A word segmentation model solves the problem of splitting tokens such as "thisisacompound" to their components ["this", "is", "a", "compound"]. This project implements an unsupervised penalized unigram segmentation model. The implementation is a slight variation on the model proposed by Liang et al. (2009) in their paper "Online EM for Unsupervised Models" in that it further introduces a new offset hyperparameter c (explained below) and also treats spaces as fixed word boundaries.
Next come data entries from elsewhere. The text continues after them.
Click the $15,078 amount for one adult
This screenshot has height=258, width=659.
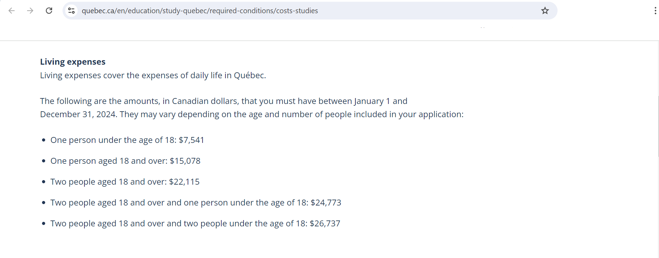point(185,161)
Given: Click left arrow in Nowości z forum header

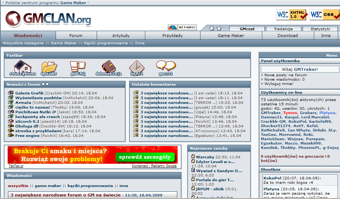Looking at the screenshot, I should pyautogui.click(x=43, y=84).
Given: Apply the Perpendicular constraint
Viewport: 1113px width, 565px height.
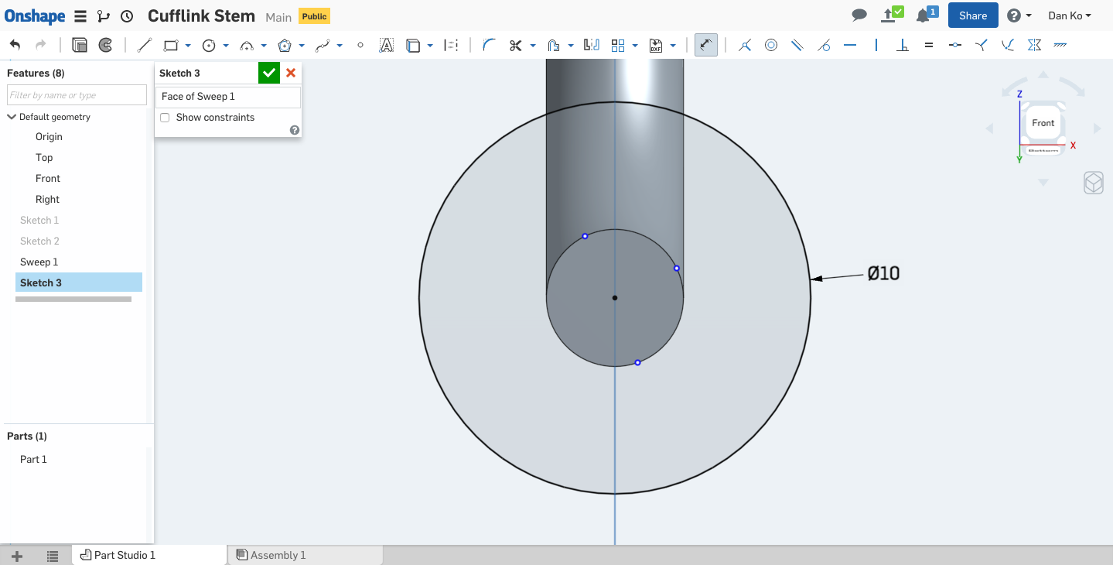Looking at the screenshot, I should 902,46.
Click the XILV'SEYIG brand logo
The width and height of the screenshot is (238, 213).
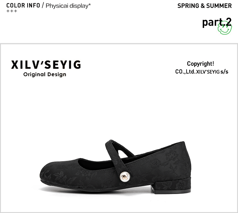46,65
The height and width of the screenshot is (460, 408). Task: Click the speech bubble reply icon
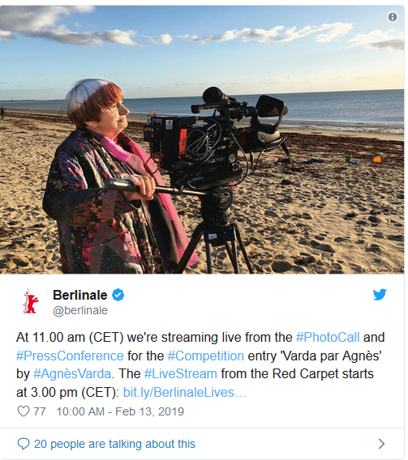click(24, 444)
The unigram segmentation model of a sentence s is defined as:
P(s) = \prod_k P[w_k]
where w_k denotes the k'th segment of s. This model is extermely simple but is known to have a degenerate solution -- one that does not segment the sentence s at all.
This project is a (Python) implementation of a penalized unigram segmentation which avoids the degenerate solution. According to this mode:
P(s) \propto \prod_k P[w_k] * e^( abs(|w_k| - c))^\beta )
where:
- |w_k| is the length of the k'th segment w_k
- c is an offset parameter. Set c higher than 0 if short segments are unlikely.
- beta is a coefficient governing how unlikely are long segments.
- To test the code run
python test.py --offset 2
.- This should output F = 74.0 with p@r = 77.0@71.2 for beta=1.3
- setting the offset to 0 (as in Liang et al.) results with F = 71.4 with p@r = 70.8@72.0 for beta=1.4
- To train on your own data, run
python segment.py --train filename --beta 1.3 > segmented.txt
. Omit the filename to see the usage message.